Dot Hill has been trying to rebuild its data storage hardware business for years, following the demise of its relationship with it former major client, Sun. Its products are mainly sold to OEMs that relabel them or incorporate them into larger systems. Its main client is HP, but it has won a swarm of smaller OEMs and system integrators in the past 3 years. Margins, however, were a problem. Hill's second largest client, NetApp, refused to negotiate prices that allowed Hill to make a profit, so that relationship was terminated as of December 1.
Anticipation of a decline of revenues due to the NetApp termination has been a major reason for Hill's low stock price. Instead, in even with 2 final months of NetApp included in the quarter, revenues increased from $62 million in Q3 to about $65 million in Q4. Keep in mind that for enterprise data storage systems Q4 is typically the best season. Even so, Hill's new line of data storage products must be selling extremely well to hit $65 million with NetApp out of the picture.

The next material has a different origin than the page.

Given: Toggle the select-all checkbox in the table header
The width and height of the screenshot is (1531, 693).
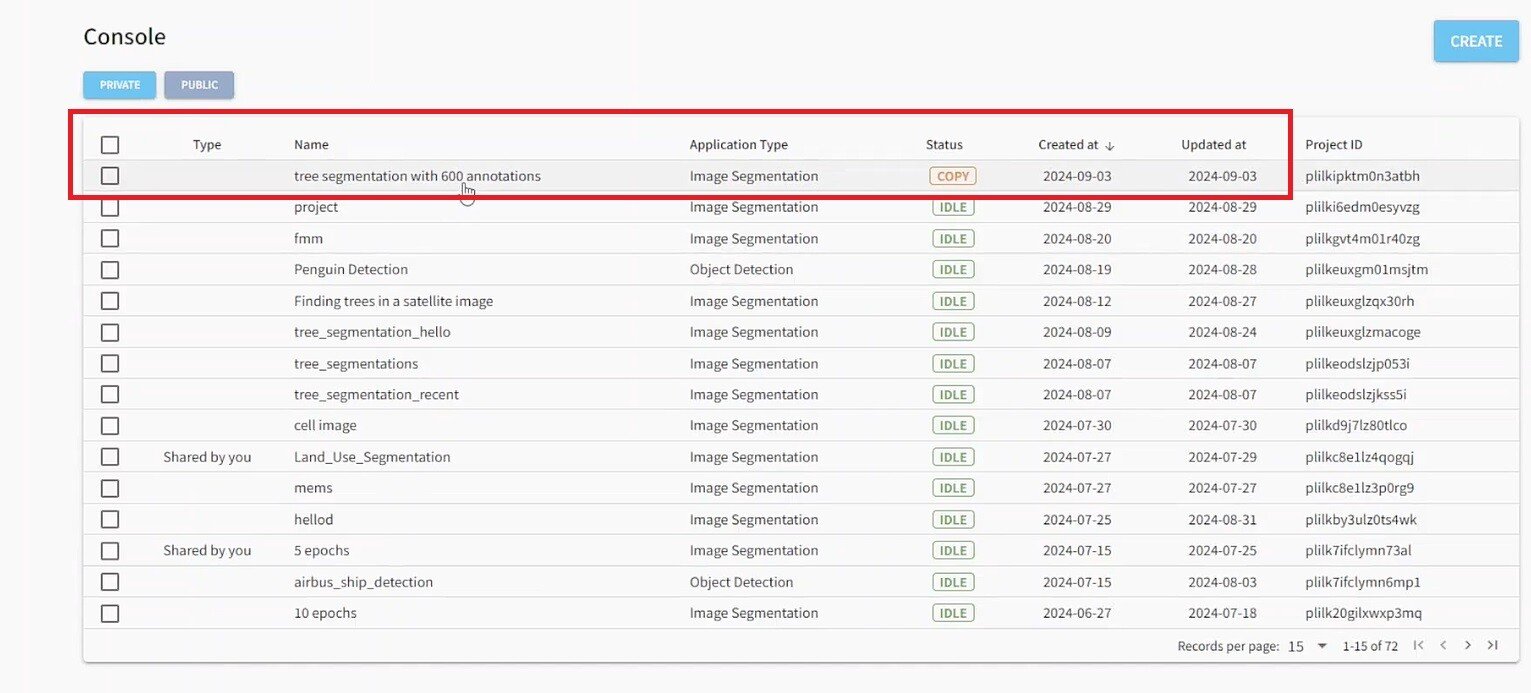Looking at the screenshot, I should point(110,145).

And those sales have higher profit margins, allowing Non-GAAP earnings per share to be in the range of $0.02 to $0.04. After years in the red, this is great news for Dot Hill.
Profit margins should continue to expand in 2011 because Hill should be selling an increasing amount of software along with its hardware offerings. Software, in this case storage management software, carries much better profit margins than the hardware.
Q1, 2011, will be a bit tougher. It will be the first full quarter without NetApp revenues, and it is traditionally a seasonally weak quarter. Dot Hill has a new relationship with Lenovo which should ramp in 2011, but apparently that won't affect Q1 much.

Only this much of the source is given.